### Page
Rencontre avec Benoît Jacquot au Festival du cinéma européen
Le Festival du cinéma européen de l’Essonne, du 6 au 21 octobre, est aussi une mine d’avant-premières de films dont il faudra attendre longtemps la sortie en salles... Comme « L’Intouchable », film de Benoît Jacquot, avec Isild le Besco, qui se rattache à la veine intimiste du réalisateur. Partis en excursion dans le 91 un dimanche, de Brétigny-sur-Orge à Marcoussis, nous avons donc pu ainsi profiter également de l’avant-première du film d’Emmanuele Crialese, « The Golden door », avec Charlotte Gainsbourg, qui retrace l’exode, au siècle dernier, des familles pauvres de l’Italie du Sud en quête du nouveau monde, film en compétition à la Mostra de Venise.

Mystères de la décentralisation, le Festival du film européen de l’Essonne a organisé une de ces rencontres dont rêveraient pas mal de cinéphiles dans la petite ville de Bretigny-sur-Orge au cinéma Ciné220 : les Brétigniens ont d’ailleurs bien de la chance, quand on voit le programme de leur cinéma... Ateliers de scénario, adaptation littéraire au cinéma, soirée Roman Polanski, avant-premières, etc. Ainsi, la parenthèse dominicale du Festival européen recevait le réalisateur Benoît Jacquot et Xavier Lardoux (chargé de mission cinéma à la mairie de Paris), l’auteur du livre Le cinéma de Benoît Jacquot. La rencontre eut lieu avant la projection du film L’intouchable, dernier opus de BJ qui ne sortira en salles qu’en janvier. Drôle de choix, de débattre avant d’un film qu’on ne verra que plus tard, mais sans doute le poids des heures sur le calendrier des invités avait-il dicté le programme pour les libérer pendant la projection...
Xavier Lardoux propose de développer quatre points sur Benoît Jacquot : un cinéaste prolixe avec 45 films, un cinéaste éclectique avec des films de fiction, des documentaires, du théâtre filmé, etc., un cinéaste faisant le pont entre les arts, dont la littérature (on verra plus tard qu’on le fige dans ce rôle), enfin, un cinéaste des comédiens. Aussitôt, votre rédacteur sursaute sur sa chaise : quels comédiens ? Plutôt des comédiennes, au féminin... Il existe bien dans le cinéma de B. Jacquot un Benoît Magimel, fiancé de Virginie Ledoyen dans La fille seule, ou Fabrice Lucchini dans Pas de scandale, Vincent Lindon... Personnellement, le cinéma de Benoît Jacquot m’évoque immédiatement de très jeunes femmes en devenir : Judith Godrèche, Virginie Ledoyen, Isild le Besco, voire Sandrine Kiberlain... Et aussi, quelques stars romantiques confirmées comme les deux Isabelle : Huppert (Les ailes de la colombe, L’école de la chair) et Adjani (Adolphe). Auparavant, la plus magique de toutes... Et bien qu’il récuse mollement pendant le débat le fait d’être un cinéaste bressonnien... Benoît Jacquot a importé la femme douce dans ses films des années 1980 : celle du Jardin des Finzi Contini qu’il fera tourner dans Les ailes de la colombe et Corps et biens, Dominique Sanda, le mythe cinéphile... (soit dit en passant, à quand les DVD de ces trois derniers films ?) Pour les influences, le réalisateur pencherait plutôt du côté des européens américanisés ayant fui l’Allemagne nazie : Fritz Lang, Steinberg, Von Stroheim.

### Lignes de données
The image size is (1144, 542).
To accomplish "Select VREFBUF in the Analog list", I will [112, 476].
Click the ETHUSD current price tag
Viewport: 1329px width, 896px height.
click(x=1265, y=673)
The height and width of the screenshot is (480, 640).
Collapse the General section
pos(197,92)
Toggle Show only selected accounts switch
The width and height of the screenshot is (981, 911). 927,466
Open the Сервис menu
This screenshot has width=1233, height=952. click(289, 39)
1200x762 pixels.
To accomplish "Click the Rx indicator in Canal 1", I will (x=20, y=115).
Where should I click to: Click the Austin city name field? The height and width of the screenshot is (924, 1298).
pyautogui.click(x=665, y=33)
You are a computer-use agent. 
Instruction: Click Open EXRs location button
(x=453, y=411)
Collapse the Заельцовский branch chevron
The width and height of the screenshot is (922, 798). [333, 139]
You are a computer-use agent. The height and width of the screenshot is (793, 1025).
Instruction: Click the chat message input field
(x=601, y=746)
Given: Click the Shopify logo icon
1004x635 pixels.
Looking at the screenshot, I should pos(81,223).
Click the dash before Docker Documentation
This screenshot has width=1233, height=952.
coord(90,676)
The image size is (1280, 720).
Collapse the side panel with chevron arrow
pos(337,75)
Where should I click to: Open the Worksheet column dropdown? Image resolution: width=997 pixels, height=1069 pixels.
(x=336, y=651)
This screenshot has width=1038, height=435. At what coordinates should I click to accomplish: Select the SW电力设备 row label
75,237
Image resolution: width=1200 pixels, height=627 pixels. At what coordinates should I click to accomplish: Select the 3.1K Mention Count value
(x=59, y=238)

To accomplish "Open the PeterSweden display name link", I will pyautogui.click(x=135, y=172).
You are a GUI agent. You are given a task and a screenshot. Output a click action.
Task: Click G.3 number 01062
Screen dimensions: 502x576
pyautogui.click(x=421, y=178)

### À faire
Poursuivez l'article sur la rencontre avec Benoît Jacquot au-delà de sa dernière phrase. Les enregistrements proviennent d'une source distincte de celle de l'article.

### Réponse attendue
Catalogué comme le maestro de l’adaptation littéraire au cinéma, Benoît Jacquot semble pourtant préférer ses films plus intimistes, dont il donnera la clé en disant qu’ils sont autant l’histoire qu’ils racontent qu’un documentaire sur l’actrice du film. La désenchantée marquera le départ de ce cinéma-là, puis, La fille seule, Pas de scandale. Le réalisateur insiste : le film L’intouchable que nous verrons dans la foulée est dans cette veine documentaire sur une actrice jouant dans une fiction, et encore davantage si possible... puisqu’Isild le Besco a le rôle d’une comédienne...
Sauf que Xavier Lardoux et le directeur du cinéma garderaient volontiers leur Benoît Jacquot comme otage de la littérature, d’autant que vendredi prochain, le cycle sur l’adaptation littéraire débutera au Ciné220 avec Le parfum de Süskind (un bon pensum, soit dit en passant..) D’autant que de L’assassin musicien de Dostoïeski, Les ailes de la colombe d’Henry James à L’école de la chair de Mishima et récemment Adolphe de Benjamin Constant, les exemples de littérature dans le cinéma de Benoît Jacquot ne manquent pas, y compris le prochain, pas encore tourné, Villa Amalia, d’après le roman de Pascal Quignard... Hormis son premier film, L’assassin musicien, toutes ces adaptations étaient des films de commande qu’il faisait néanmoins volontiers... Mais pourquoi accepte-t-il alors ? On ne le lui demandera pas... Sans doute pour financer ses autres films, plus personnels, à budget modeste, révélant ces jeunes actrices chrysalides dont il aime imprimer l’évolution sur la pellicule autant que leur rôle à l’écran (mais il se dira pendant le débat plus Galatée que Pygmalion, lui pygmalionné en quelque sorte)...
Les débuts de Benoît Jacquot ne sont pas franchement auteuristes sur le plateau d’Angélique et le roy de Bernard Borderie, puis, il enchaîne les tournages en tant qu’assistant réalisateur de Carné, de Vadim. Sa rencontre avec Marguerite Duras (India song, Nathalie Granger), semble lui remettre les idées en place ; elle lui enseigne la radicalité du cinéma et la rigueur. Rat de cinémathèque (il en vient, il est allé écouter Piccoli lire des textes de Langlois), il doit à son père d’avoir obtenu de remplacer ses études par la fréquentation de cette honorable institution.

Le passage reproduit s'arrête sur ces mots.